4.1. Creating contexts

Now click the item model://perspectives.domains#SimpleChat$Chat. A row appears in the table, without any text in it. Double-click it. A new screen appears, to show the context you’ve just created: an instance of Chat. Let’s take some time to get familiar with this screen.

  • The upper text field displays the title of the Chat (none, currently)

  • The middle area is divided into two columns, titled This chat’s partner and Your contacts respectively.

  • At the bottom we find a check box with the text I want to invite someone I have no contact card for.

Click the title field and enter the text "My first chat!" in it. Immediately, this text is repeated at the top of the screen.

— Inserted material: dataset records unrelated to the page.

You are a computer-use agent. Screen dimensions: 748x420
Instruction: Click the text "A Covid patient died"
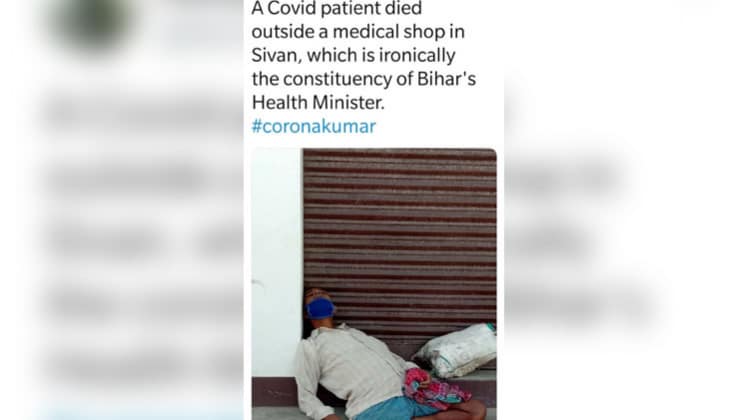337,9
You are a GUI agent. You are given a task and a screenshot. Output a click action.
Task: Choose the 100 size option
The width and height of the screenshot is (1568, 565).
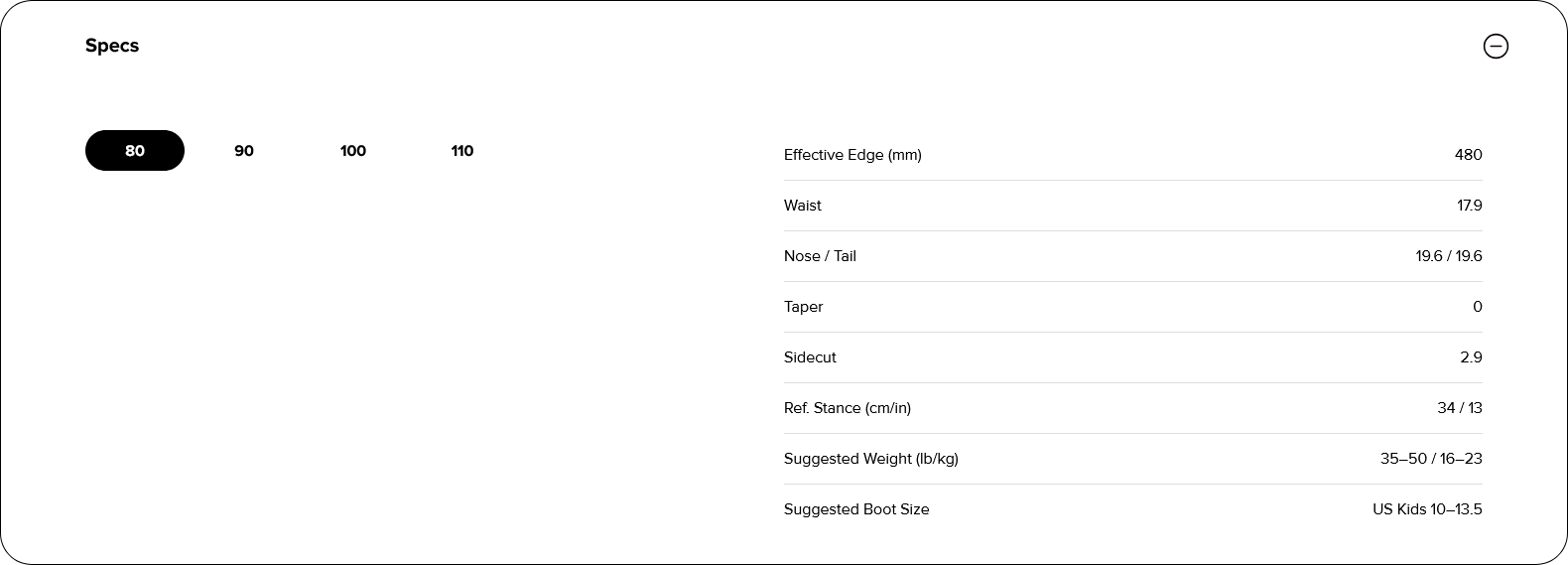tap(353, 151)
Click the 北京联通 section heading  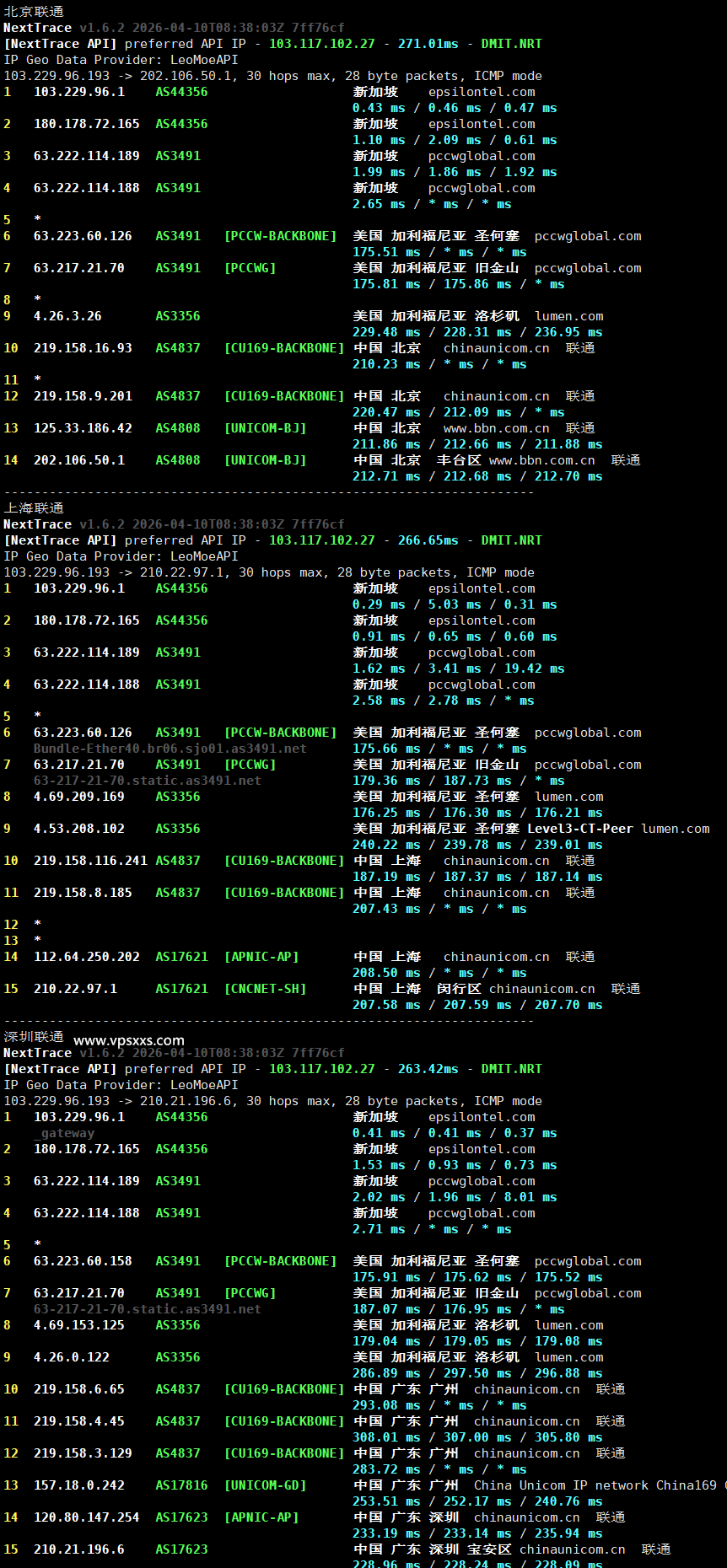click(x=34, y=12)
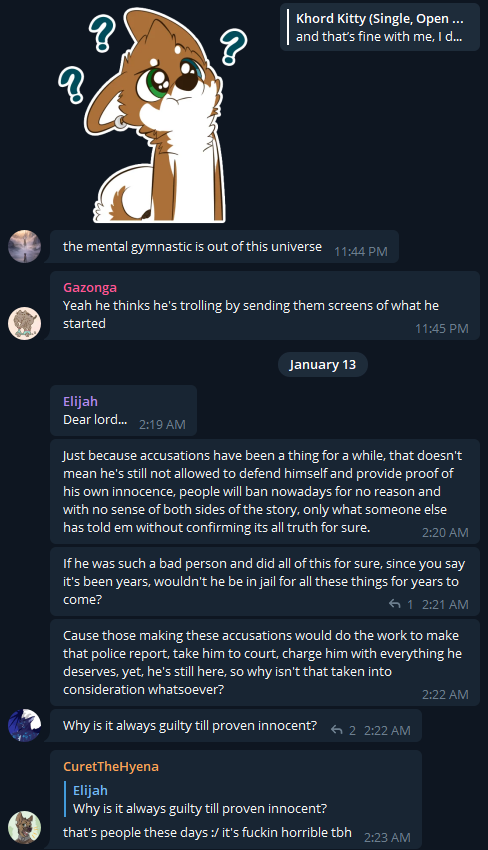The height and width of the screenshot is (850, 488).
Task: Select the mental gymnastic message bubble
Action: [x=224, y=247]
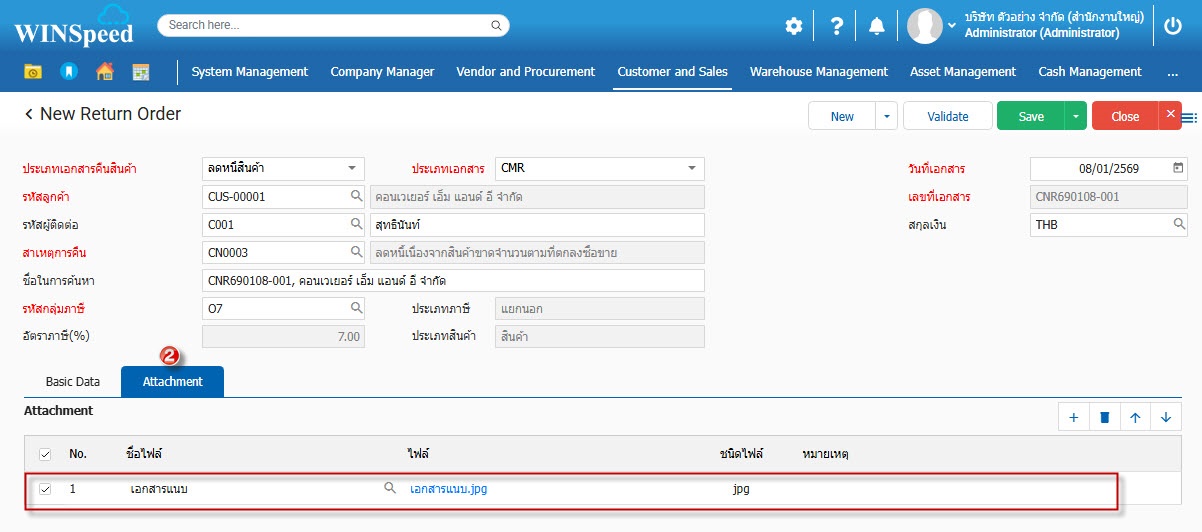
Task: Click the calendar icon on document date
Action: tap(1178, 168)
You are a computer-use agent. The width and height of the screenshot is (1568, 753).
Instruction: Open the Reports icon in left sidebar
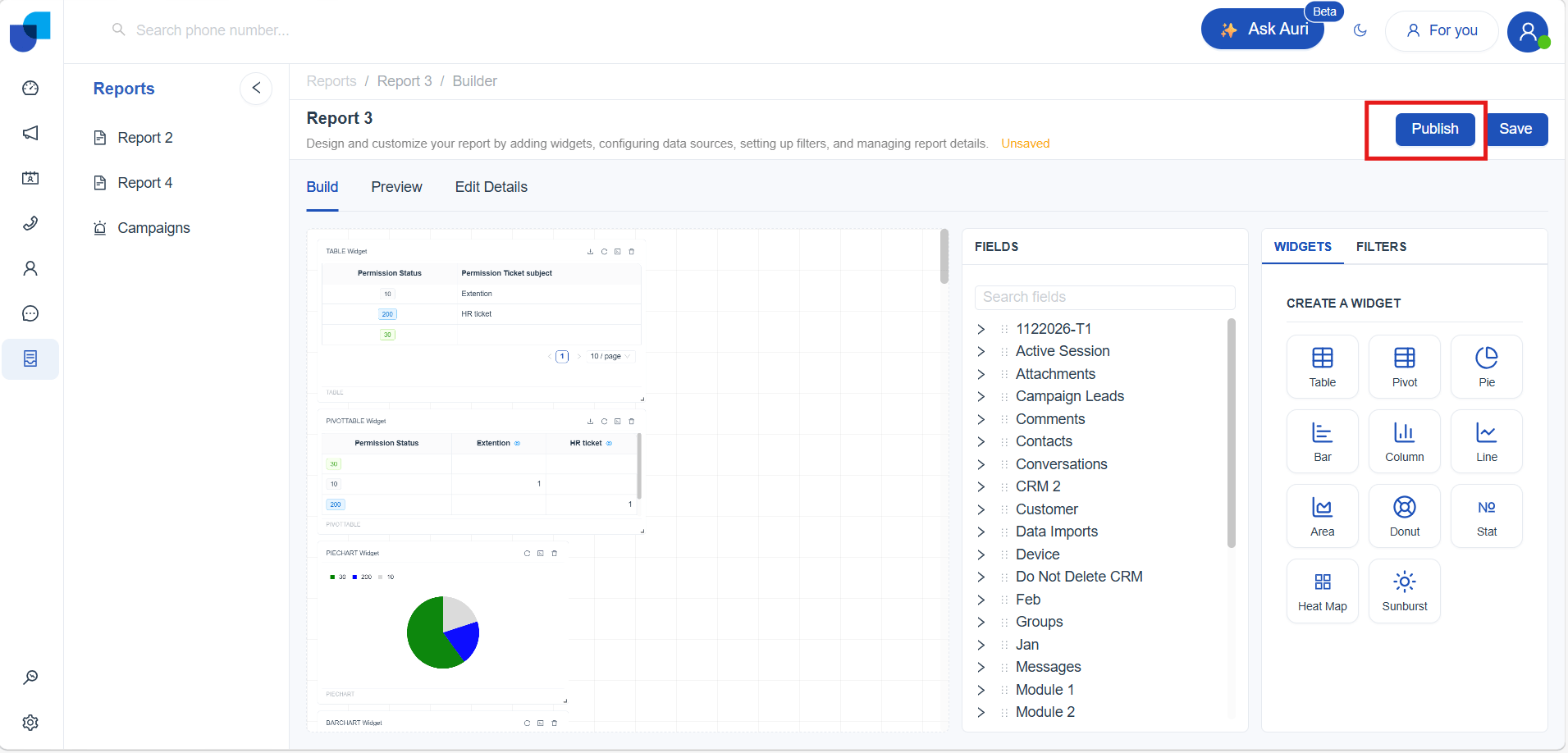point(30,359)
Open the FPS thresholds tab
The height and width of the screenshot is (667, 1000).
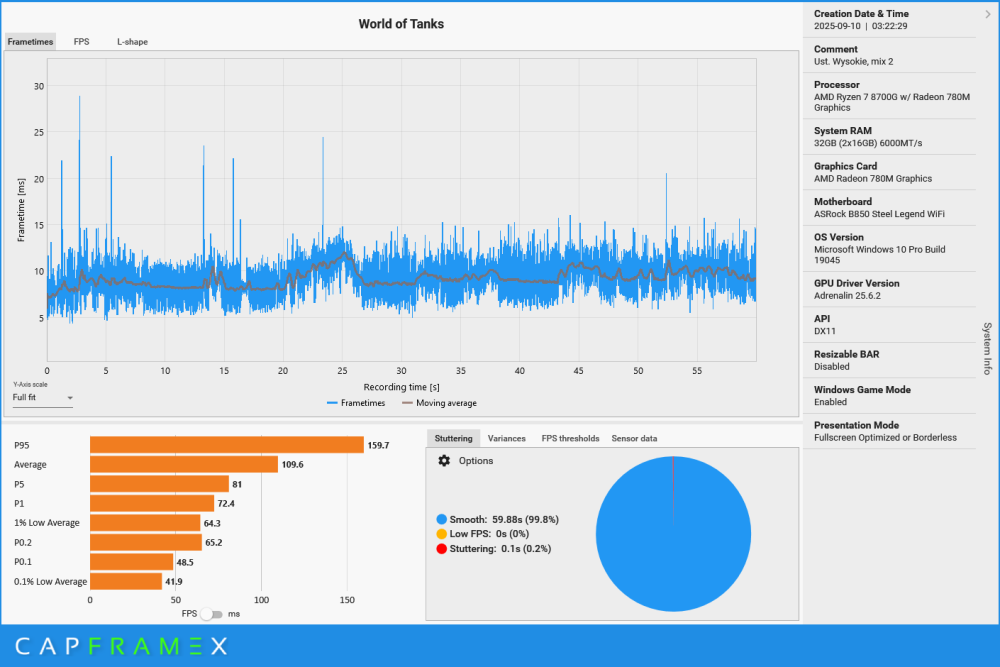pos(570,438)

For now, there is little we can do as you have no peers yet whose contact card you could have used to set up a chat. We will return to this screen later in the tutorial, when you have the means to actually invite someone to chat.

Click the browser’s back button (or hit the key combination that will make it navigate backwards, or any other means to make your browser revisit the previous page it displayed in this browser tab or window). You will return to the My Chats context, that you left when you double-clicked the chat you created.

Important
Each time MyContexts displays a new context, it adds the previous context to the browse history. Even though the screens do not come from some server but are created by MyContexts locally, you can navigate back and forth through this history with the functions that your browser offers.

Remember that generated screens have a row of tabs. When navigating back, no tab is open. Open the Chats tab now. The row you have created before now has text content: the chat’s name you entered.

4.2. Removing contexts

Let’s do this again: create a new chat, open it, name it "My second chat" and navigate back to this list of chats. If you were succesful, you’ll now see two rows in the table of chats. Time to remove one: select one row by clicking in it and hit the backspace key. A modal dialog will show, whose body text reads: Do you want to remove the context that fills the role as well?.

This calls for some explanation. The Chats table lists the Chat contexts that you have created (and in the future you’ll see it will also show Chats that others have created and invited you in). Remember that the screen that contains this table displays the context My Chats. So we look at contexts (individual Chats) that are somehow embedded in a context. A context just has role instances, but it is possible to fill a particular type of role with contexts. We might say that contexts are bonded together through roles. So, really, the table does not display contexts directly: it lists the roles that are filled with contexts.

If this explanation left you reeling, don’t worry. For most practical purposes you can just pretend such tables list contexts. But it explains the question on the model dialog.

For now, click Yes. The selected row disappears; a notification tells you that the Chat with that title has been removed.